■ **Work instructions**
The required output is the exact run of lines from the one that contains "Screen dimensions: 499x329" to the end of the data, with every picture left out.

Screenshot grounding data

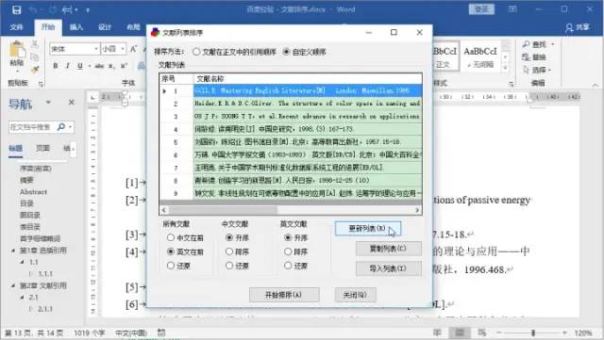Toggle Bold formatting button

coord(56,66)
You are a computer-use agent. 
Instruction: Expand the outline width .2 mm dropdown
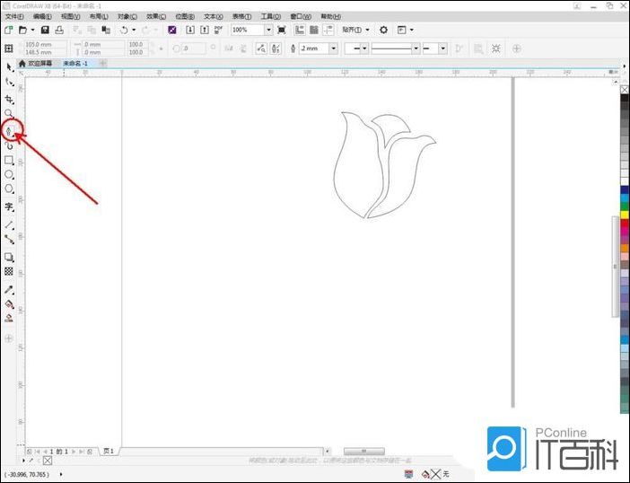click(x=334, y=48)
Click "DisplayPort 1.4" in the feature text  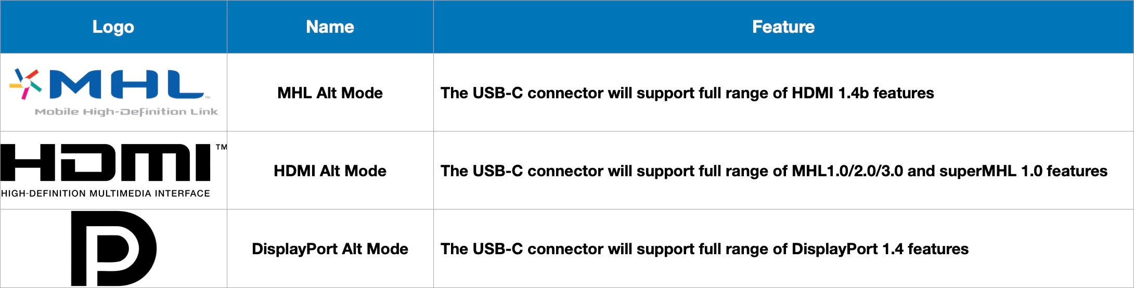coord(847,249)
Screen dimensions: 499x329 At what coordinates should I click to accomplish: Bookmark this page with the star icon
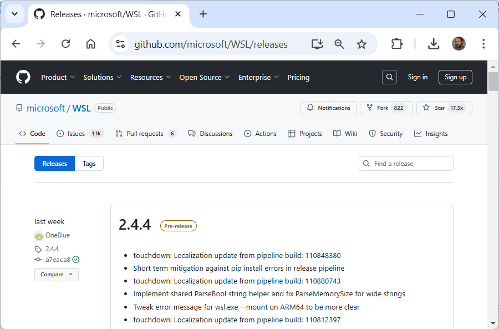pos(361,44)
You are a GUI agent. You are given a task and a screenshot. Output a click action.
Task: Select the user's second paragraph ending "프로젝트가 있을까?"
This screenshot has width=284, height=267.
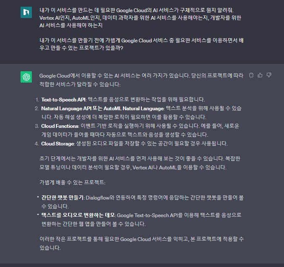click(141, 44)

■ **Task response**
Screen dimensions: 499x329 At what coordinates should I click to accomplish: Bookmark this page with the star icon
pos(361,44)
You are a GUI agent. You are given a task and a screenshot. Output a click action.
Task: Select the user's second paragraph ending "프로젝트가 있을까?"
This screenshot has width=284, height=267.
click(141, 44)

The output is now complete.